▸ **INFORMATION PROVIDED**:
================

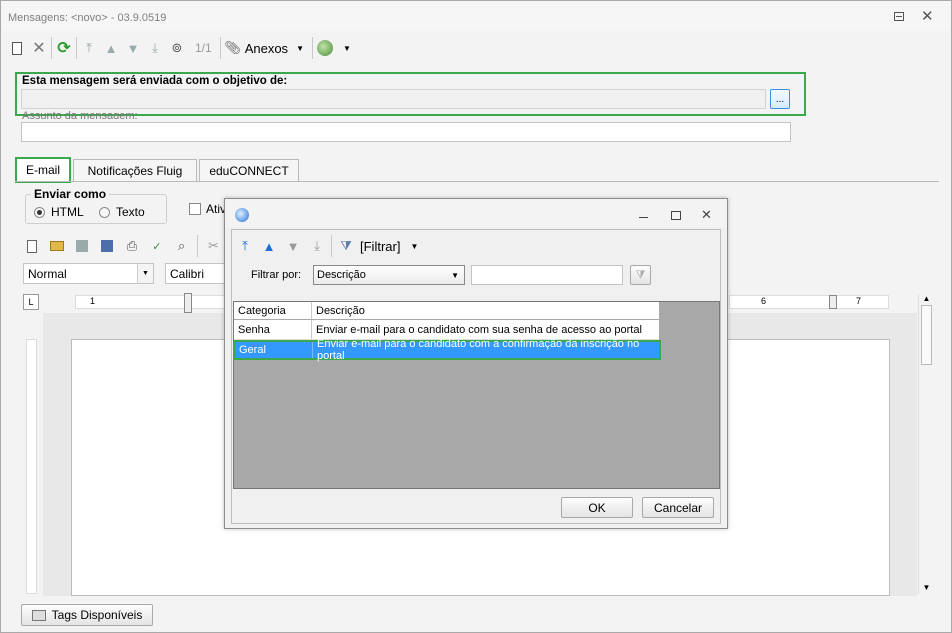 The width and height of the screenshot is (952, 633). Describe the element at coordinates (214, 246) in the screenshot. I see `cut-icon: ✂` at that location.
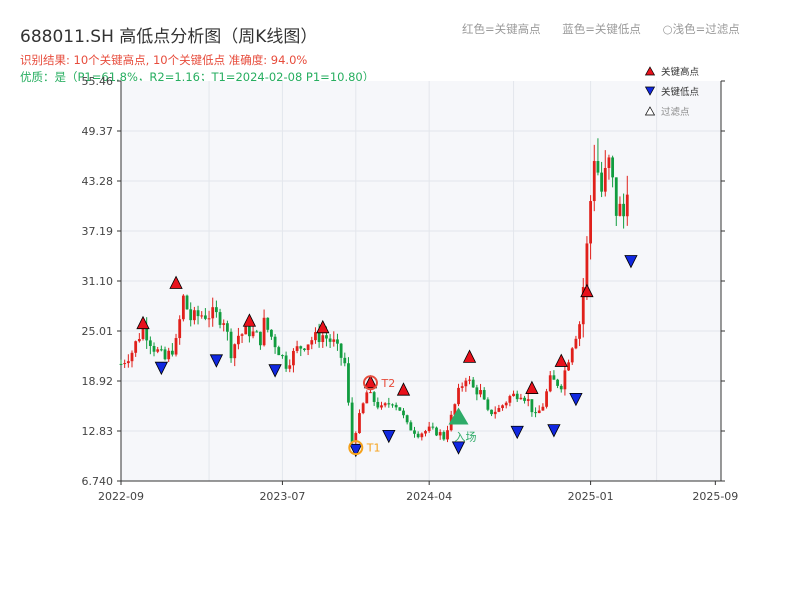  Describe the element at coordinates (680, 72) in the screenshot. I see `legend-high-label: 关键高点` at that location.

================

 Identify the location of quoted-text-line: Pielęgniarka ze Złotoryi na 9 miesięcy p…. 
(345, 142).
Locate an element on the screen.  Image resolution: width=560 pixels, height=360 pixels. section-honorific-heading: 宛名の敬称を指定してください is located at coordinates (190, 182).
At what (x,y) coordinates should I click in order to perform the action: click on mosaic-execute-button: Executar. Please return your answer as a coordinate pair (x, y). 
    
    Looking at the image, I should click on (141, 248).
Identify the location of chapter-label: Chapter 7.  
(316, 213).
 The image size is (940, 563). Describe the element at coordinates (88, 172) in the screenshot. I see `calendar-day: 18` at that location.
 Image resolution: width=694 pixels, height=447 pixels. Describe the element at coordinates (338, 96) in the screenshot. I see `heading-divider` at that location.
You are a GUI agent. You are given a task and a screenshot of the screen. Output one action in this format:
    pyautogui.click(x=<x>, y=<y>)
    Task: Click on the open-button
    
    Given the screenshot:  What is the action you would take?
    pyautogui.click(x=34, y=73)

================

▸ **WORK TO COMPLETE**: Please copy the rows from the line with "The width and" to the line with "Describe the element at coordinates (680, 72)" word for word, leaving out the pictures.

▸ **SOLUTION TO THIS PROBLEM**:
 The width and height of the screenshot is (952, 633). Describe the element at coordinates (214, 246) in the screenshot. I see `cut-icon: ✂` at that location.
  Describe the element at coordinates (680, 72) in the screenshot. I see `legend-high-label: 关键高点` at that location.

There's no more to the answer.